Name: Who Are You
Artist: Tom Waits
Tom Waits // Who Are You?
We would talk about death like it was something you could feel. We imagined you would be lucid throughout, like it was kind of the sensation of trying fruitlessly to fight your way back, and finally realizing you were unable to. The death, we decided, was that last second you were able to feel, when you realized that you never would again. From my perspective, which he never quite realized, this meant people died hundreds of times every lifetime and quietly, stoically recovered. I could imagine this mad clamoring inside, trying so hard to reverse events that were out of your control, silently bartering with an unknowable force – maybe if you took back a cigarette here, went for a longer jog there – an eternal wondering if, with a simple touch of moisturizer, you could have lengthened your life. “The answer’s probably no,” he would always say heartlessly, pinching out the end of another cigarette and shaking his head at me, because his response was typical of my reaction to unnecessary displays of optimism. He couldn’t understand this because he didn’t know what it felt like to think about it. He had only the thought of how an uncertain death might make him feel. He didn’t know that this thought produced in me a similar feeling to the thought of unexpectedly losing him, eventually. He didn’t know I ritualistically prepared for death every day.

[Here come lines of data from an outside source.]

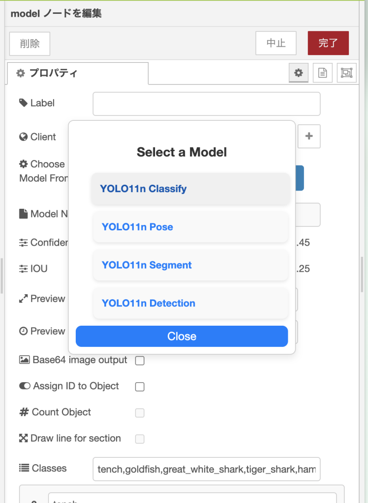
Task: Select YOLO11n Pose model
Action: point(190,227)
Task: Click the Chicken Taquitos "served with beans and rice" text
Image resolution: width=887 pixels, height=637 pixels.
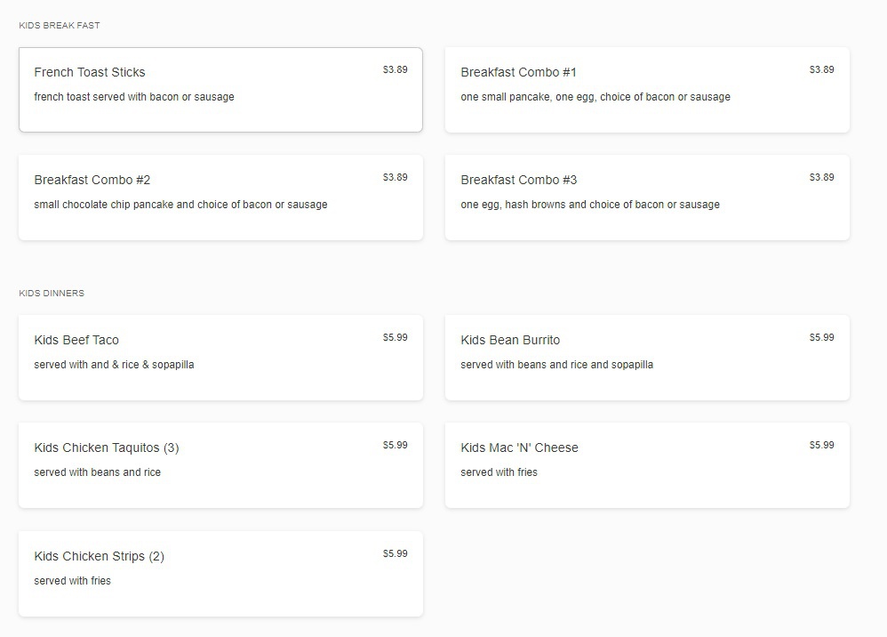Action: (98, 472)
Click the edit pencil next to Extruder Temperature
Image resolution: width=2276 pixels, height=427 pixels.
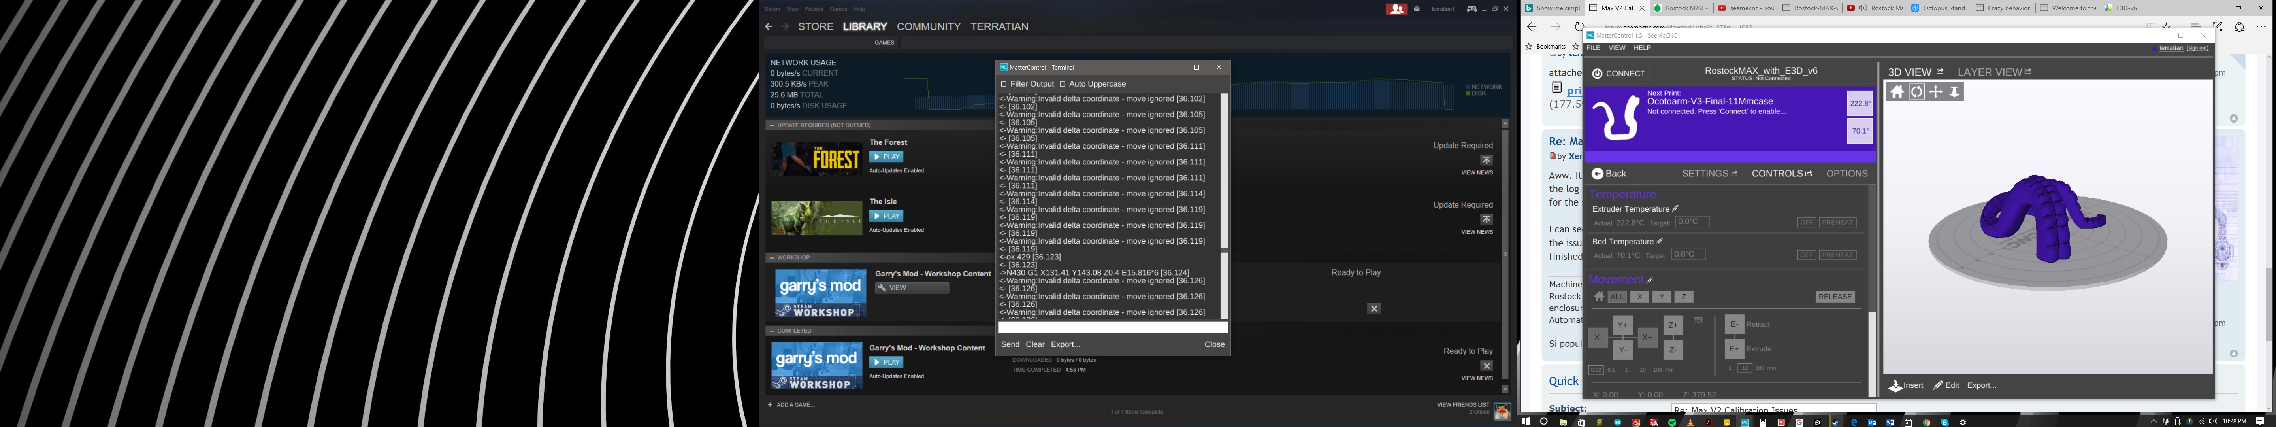pyautogui.click(x=1675, y=209)
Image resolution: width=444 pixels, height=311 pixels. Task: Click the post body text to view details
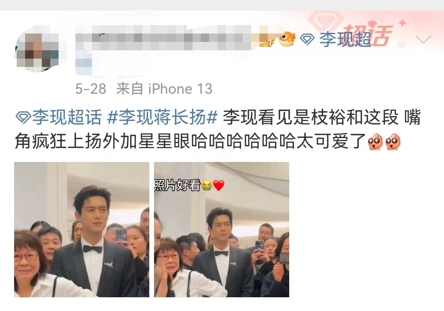(x=217, y=129)
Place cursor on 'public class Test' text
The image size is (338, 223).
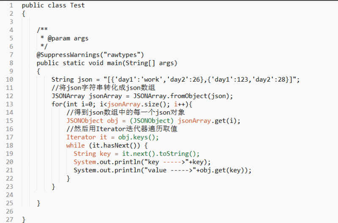coord(53,6)
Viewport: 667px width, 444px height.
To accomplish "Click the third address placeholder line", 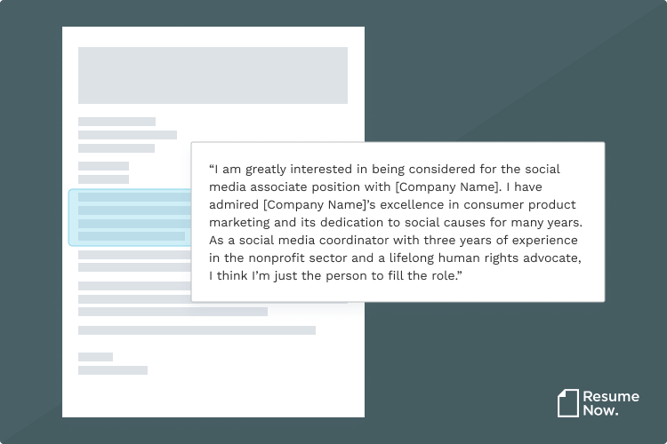I will point(117,148).
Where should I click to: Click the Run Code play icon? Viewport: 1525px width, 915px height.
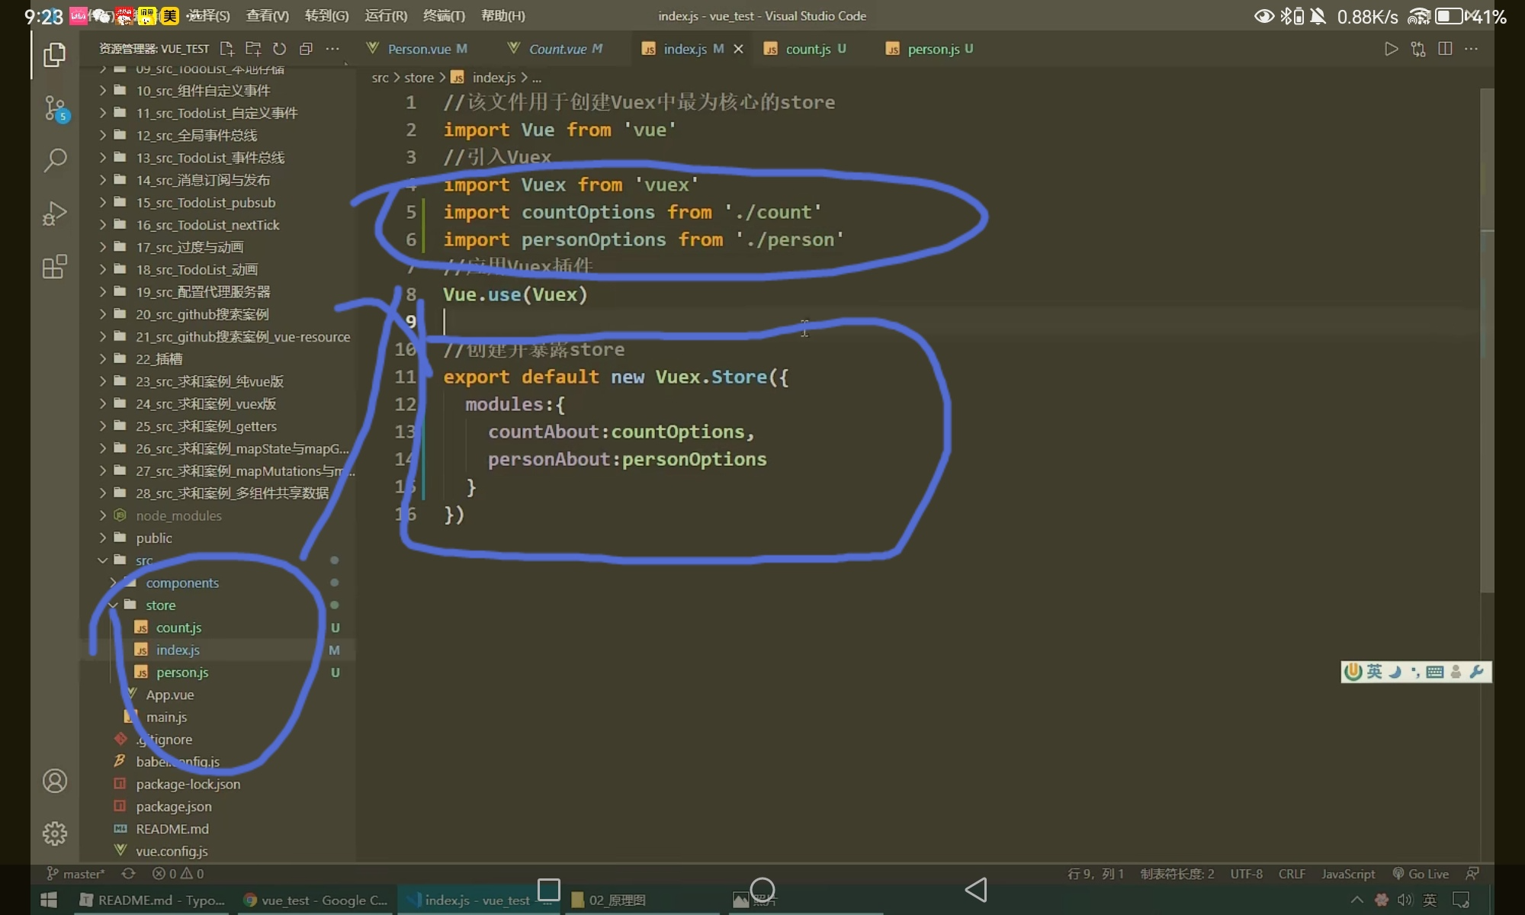coord(1391,49)
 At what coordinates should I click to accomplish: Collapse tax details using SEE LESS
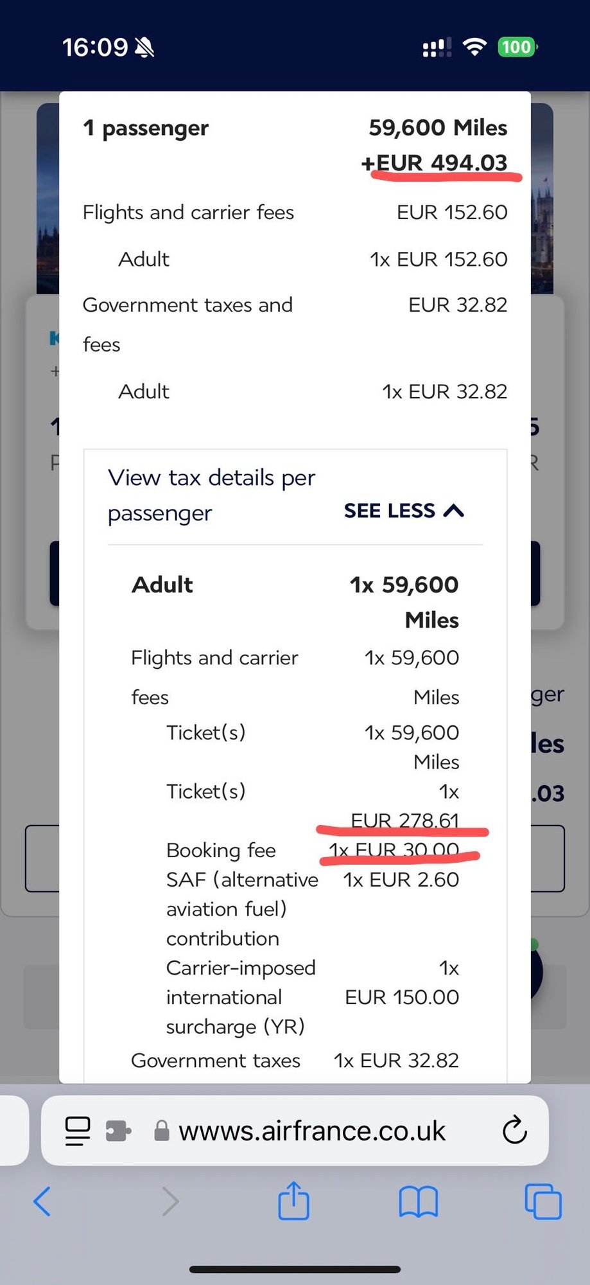(x=389, y=511)
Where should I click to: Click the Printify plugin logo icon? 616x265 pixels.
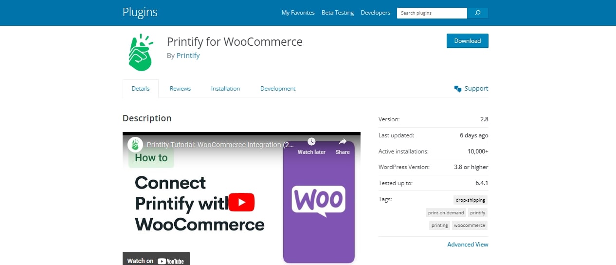click(x=140, y=53)
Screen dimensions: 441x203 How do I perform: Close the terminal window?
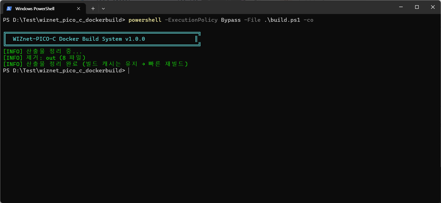(433, 7)
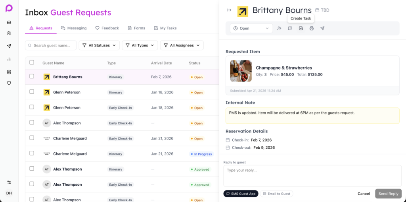Click the Champagne & Strawberries thumbnail
The width and height of the screenshot is (406, 202).
click(241, 71)
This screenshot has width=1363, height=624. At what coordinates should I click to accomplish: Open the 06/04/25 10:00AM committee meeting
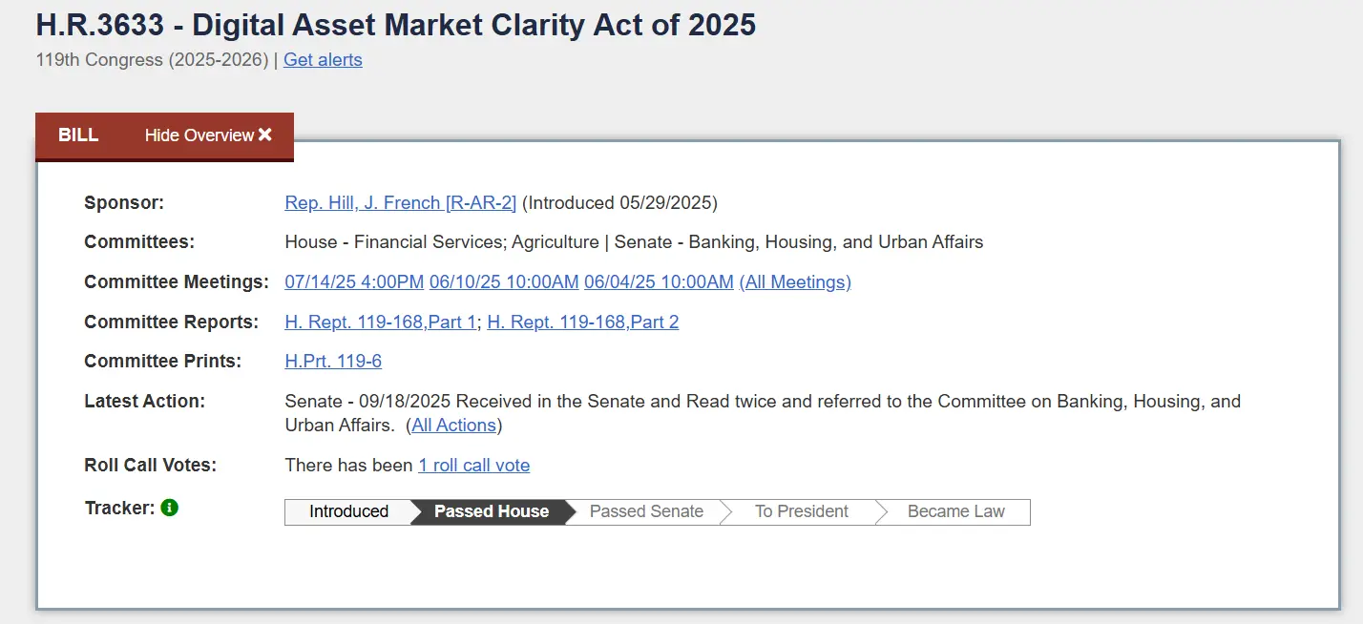point(659,281)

In these days when the opportunity to fancy oneself a casual writer is available to any fantastic narcissist with an internet connection and a workable knowledge of the hunt and peck typing method, it is possible for me to know more about casual acquaintances who could barely give me the time of day than I know about people whom I’ve known my entire life. Now, with a better view of your back than I know I’ll ever have of your face, it terrifies me. It terrifies me to realize that the intimacy I now share with complete strangers makes my casual knowledge of your life inconsequential.